Activation of necroptosis in a rat model of acute respiratory distress syndrome induced by oleic acid.
- Author:
Long PAN
1
;
Dun-Chen YAO
1
;
Yu-Zhong YU
1
;
Bing-Jun CHEN
1
;
Sheng-Jie LI
1
;
Gui-He HU
1
;
Chang XI
1
;
Zi-Hui WANG
1
;
Jian-Hua LI
1
;
Jie LONG
2
;
Yong-Sheng TU
3
Author Information
1. Department of Physiology, School of Basic Sciences, Guangzhou Medical University, Guangzhou 511436, China.
2. Department of Pathology, School of Basic Sciences, Guangzhou Medical University, Guangzhou 511436, China.

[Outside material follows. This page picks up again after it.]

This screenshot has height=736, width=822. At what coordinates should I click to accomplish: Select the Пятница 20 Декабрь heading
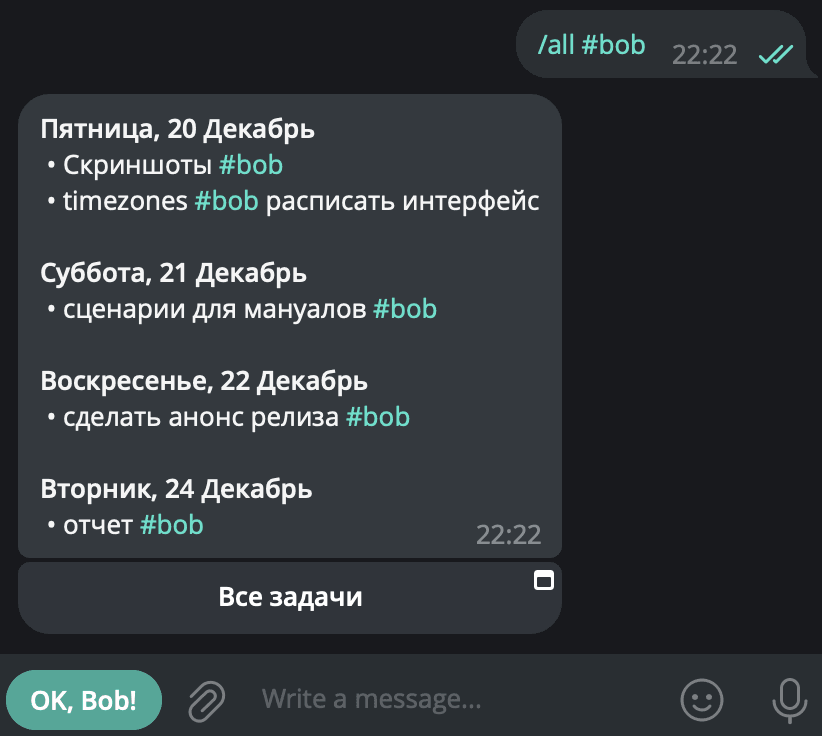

3. Department of Physiology, School of Basic Sciences, Guangzhou Medical University, Guangzhou 511436, China. tuys@gzhmu.edu.cn.
- Publication Type:Journal Article
- MeSH:
Acute Disease;
Animals;
Bronchoalveolar Lavage Fluid;
Disease Models, Animal;
Lung Diseases;
Necrosis;
Oleic Acid;
Rats;
Receptor-Interacting Protein Serine-Threonine Kinases;
Respiration Disorders;
Signal Transduction;
Tumor Necrosis Factor-alpha
- From:
Acta Physiologica Sinica
2016;68(5):661-668
- CountryChina
- Language:English
-
Abstract:
The present study was aimed to investigate the role of necroptosis in the pathogenesis of acute respiratory distress syndrome (ARDS). The rat model of ARDS was induced by intravenous injection of oleic acid (OA), and observed for 4 h. The lung injury was evaluated by arterial blood gas, lung wet-dry weight ratio (W/D) and histological analyses. Simultaneously, bronchoalveolar lavage fluid (BALF) was collected for total and differential cell analysis and total protein determination. Tumor necrosis factor alpha (TNF-α) level in BALF was determined with a rat TNF-α ELISA kit. Expressions of receptor interacting protein kinase 1 (RIPK1), RIPK3 and mixed lineage kinase domain-like protein (MLKL) in lung tissue were determined by Western blot and immunohistochemical staining. The interaction between RIPK1 and RIPK3 was explored by immunoprecipitation. The results showed that, compared with those in control group, total white blood cells count (WBC), polymorphonuclear percentage (PMN%), total protein concentration, TNF-α level in BALF, W/D, and the alveolar-arterial oxygen tension difference (P(A-a)O) in OA group were significantly increased at 4 h after OA injection. Western blot and immunostaining further showed remarkably increased expressions of RIPK1, RIPK3 and MLKL in lung tissue from OA group. Additionally, immunoprecipitation results indicated an enforced interaction between RIPK1 and RIPK3 in OA group. Collectively, the TNF-α level in BALF and the RIPK1-RIPK3-MLKL signaling pathway in lung tissue were found to be upregulated and activated with the process of ARDS. These findings implicate that RIPK1/RIPK3-mediated necroptosis plays a possible role in the pathogenesis of ARDS, which may provide a new idea to develop novel drugs for the therapy of ARDS.